In fact it is difficult to find an example of a changed “fashion” in morality that did not have a large group making polemic arguments for its change. Slavery helped to create the Republican Party after all.
When you look at engineering changes, Samuel Colt was able to work toward the concept of interchangeable parts, because precision tool making had advanced to the point where it was possible. In fact British ability in the area of tool making and measurement at the craftsmen level was one of the reasons that industrial revolution occurred there, and not in China.
Many scientific advances have occurred as a matter of luck. But Fleming was not questioning morality when he discovered the effects of penicillin.
I guess my concern comes from the idea of morality as a fashion: as it having no more weight than mere whims. Only if you look at morality at its most simplistic observable level is does it appear capricious. You may not think it is “right” that Islamic women are wearing veils, or that Chinese women used to have their feet bound. But they are not fashion statements based on whim.
My suspicion is that Mr. Graham is showing the failings of many modern libertarians. He wants to do what he wants to do. As he is relatively well off, within a society that is extremely well off, there is very little life-and-death downside to mistakes in behavior, and in today’s heavily urbanized setting, traditionalist values can often be ignored by the individual if they are not too obviously visible.

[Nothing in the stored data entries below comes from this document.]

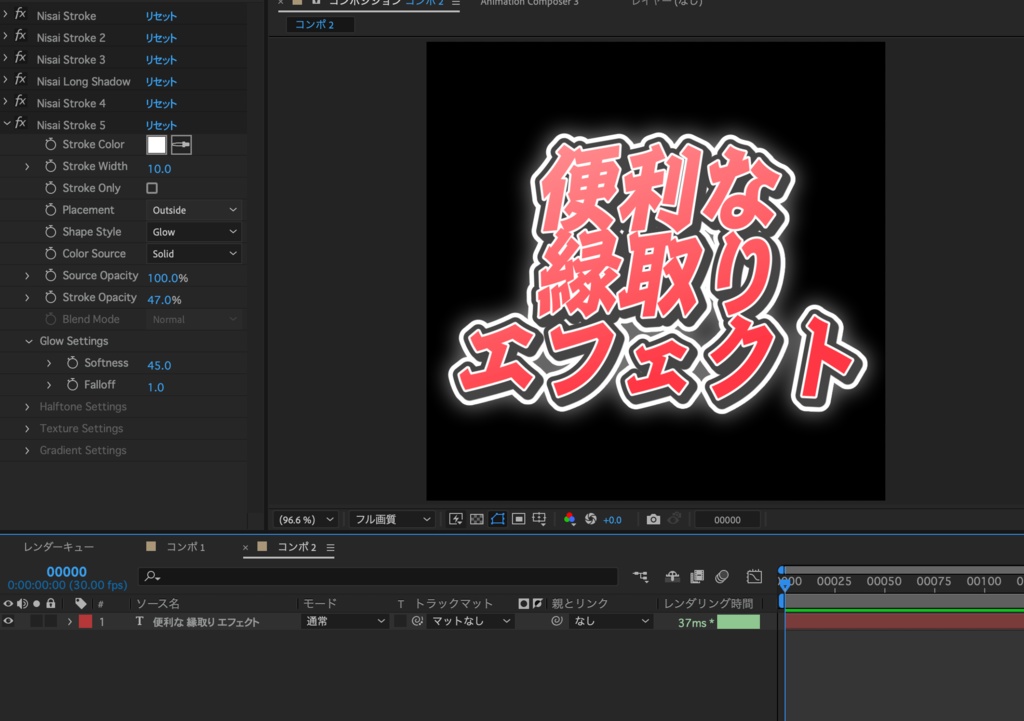Open the composition mini-flowchart
1024x721 pixels.
pyautogui.click(x=641, y=576)
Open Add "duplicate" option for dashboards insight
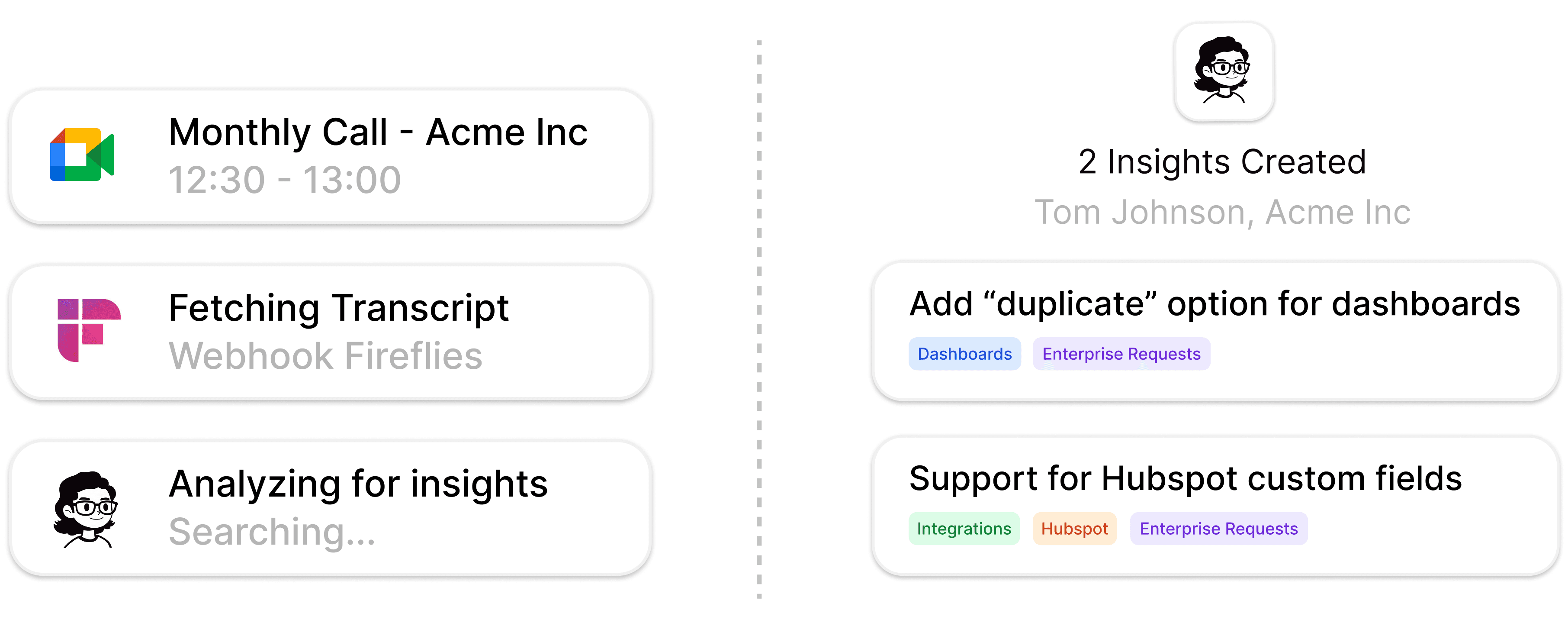 1215,331
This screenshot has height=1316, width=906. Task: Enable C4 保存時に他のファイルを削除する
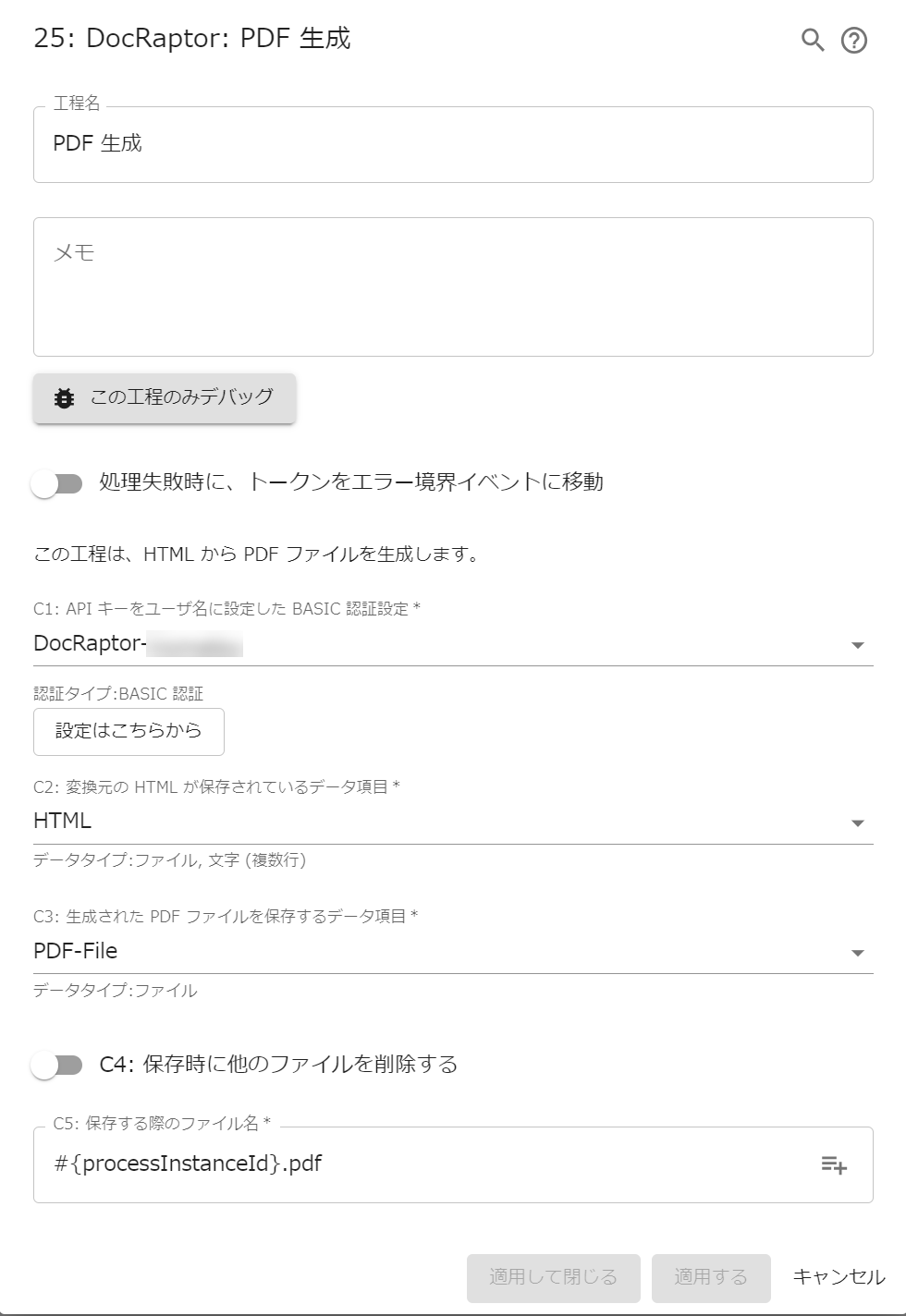(x=59, y=1065)
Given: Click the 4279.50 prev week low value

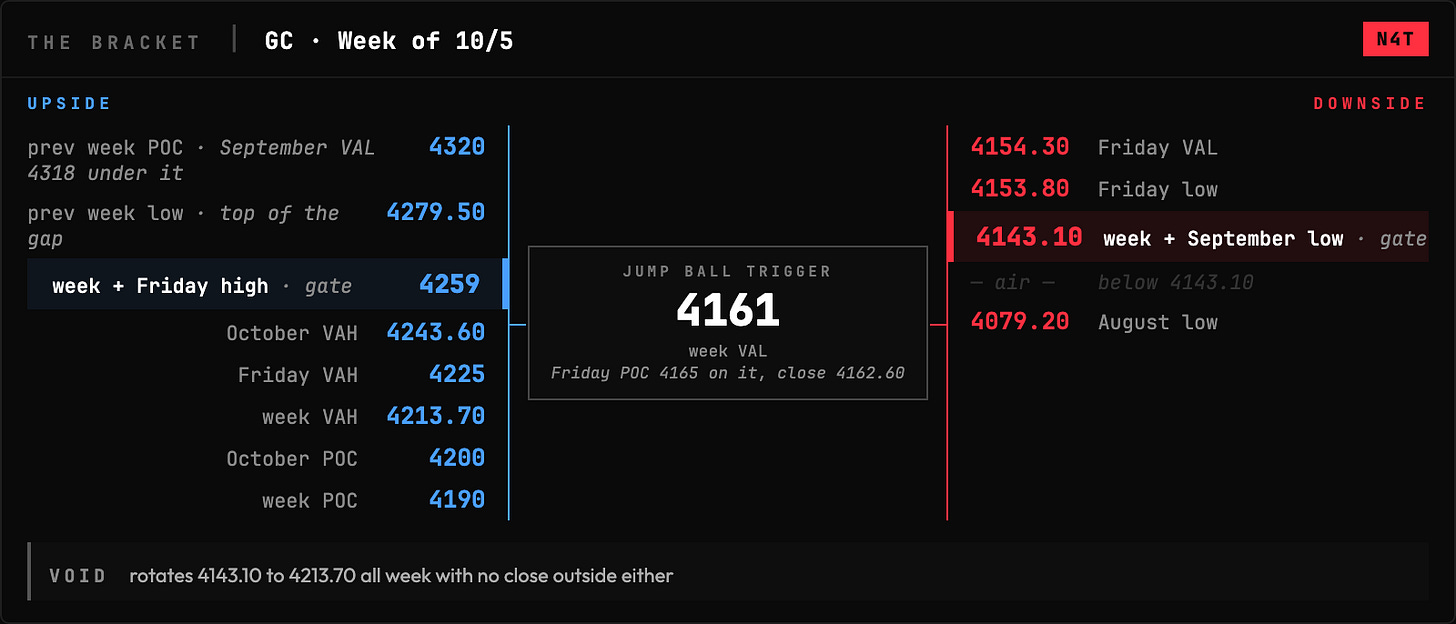Looking at the screenshot, I should (435, 212).
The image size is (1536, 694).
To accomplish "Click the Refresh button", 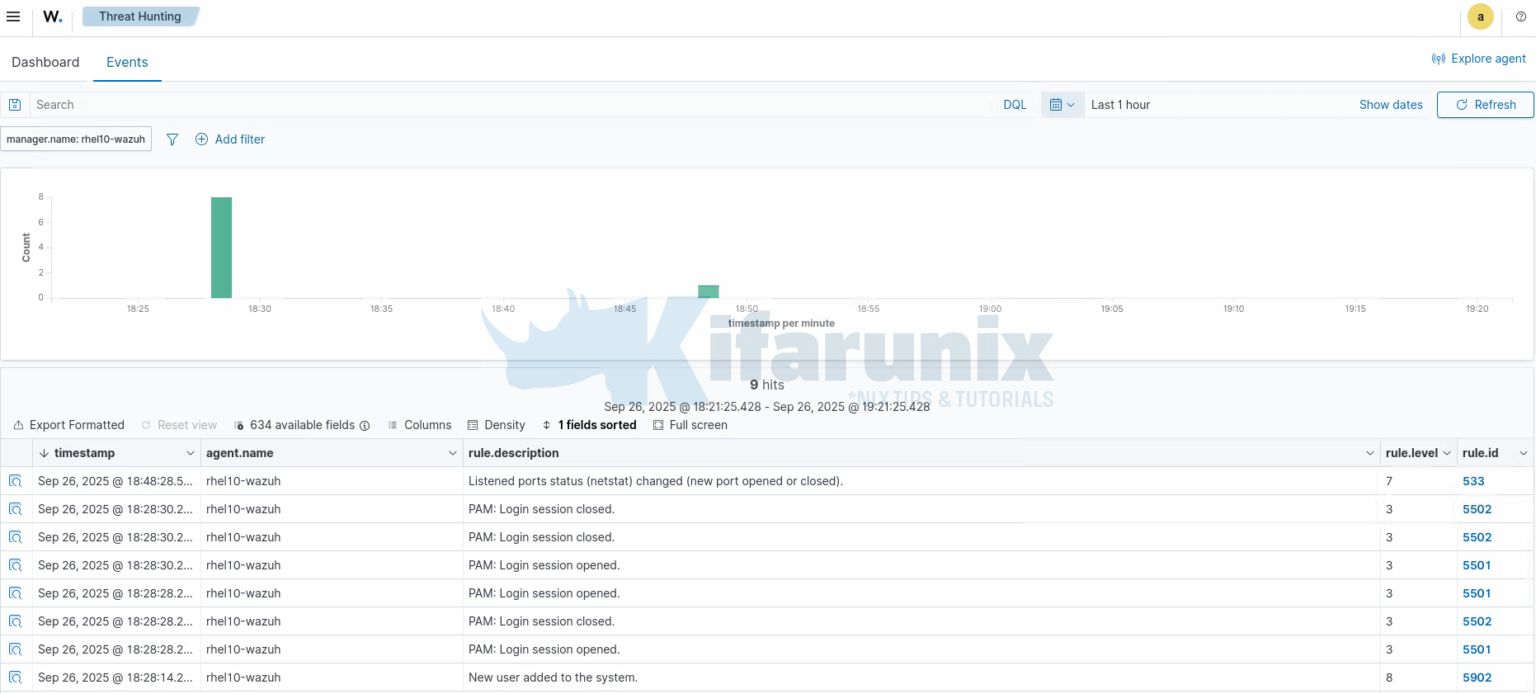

To my mind what he proscribes is not likely to bring on a lot of new positive advantages, but are more likely to be a continuance of our narcissistic (some would say sociopathological) behavioral trends. If he is so open minded, why doesn’t he bring question the “profit”, or “usury”, or the limited liability of corporations. Because he likes those ideas, and even though he can bring up moral issues that have a clear economic implications (such as slavery), he won’t touch the sacred cows that made him wealthy. I also benefit from these morally loaded economic issues, but I don't think they are fashion statements.
So if you don’t mind, I think I am going to sit out the “morality is fashion” fashion.
2 comments:
I have been staring at one of the cars at the school next door. It has the bumper sticker "minds are like parachutes, they only function when they are open".
For some reason, this has been grating on me lately.
I have been mulling around a post about the obvious untruth of this simplistic statement. Nothing has gelled yet.
Maybe this will help. Thanks
LOL-
The parachute also requires you to be falling from a distance sufficient to hurt yourself.
Open or otherwise, they don't work if you have already landed.